**PROBLEM STATEMENT**
Transcribe word for word the lines spanning the line with "Screen dimensions: 1568x774" through the end of the records.

Pixel coordinate grounding data
━━━

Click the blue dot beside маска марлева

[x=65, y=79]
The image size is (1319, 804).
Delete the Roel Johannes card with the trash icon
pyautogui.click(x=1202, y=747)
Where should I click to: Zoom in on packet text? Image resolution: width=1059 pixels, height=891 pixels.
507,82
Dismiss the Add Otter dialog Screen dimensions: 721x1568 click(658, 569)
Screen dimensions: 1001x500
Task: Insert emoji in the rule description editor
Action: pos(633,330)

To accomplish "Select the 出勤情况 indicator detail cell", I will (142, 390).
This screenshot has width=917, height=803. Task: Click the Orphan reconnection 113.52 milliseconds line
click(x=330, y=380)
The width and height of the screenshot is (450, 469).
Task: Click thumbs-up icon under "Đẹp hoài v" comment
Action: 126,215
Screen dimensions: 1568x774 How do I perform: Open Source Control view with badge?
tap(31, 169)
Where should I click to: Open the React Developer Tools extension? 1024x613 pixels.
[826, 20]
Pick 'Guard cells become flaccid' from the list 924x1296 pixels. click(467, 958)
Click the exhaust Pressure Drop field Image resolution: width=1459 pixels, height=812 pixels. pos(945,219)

━━━

**RESPONSE FOR THIS EXERCISE**
Screen dimensions: 1568x774 How do I perform: Open Source Control view with badge?
tap(31, 169)
Where should I click to: Open the React Developer Tools extension? 1024x613 pixels.
[826, 20]
Pick 'Guard cells become flaccid' from the list 924x1296 pixels. click(467, 958)
Click the exhaust Pressure Drop field Image resolution: width=1459 pixels, height=812 pixels. pos(945,219)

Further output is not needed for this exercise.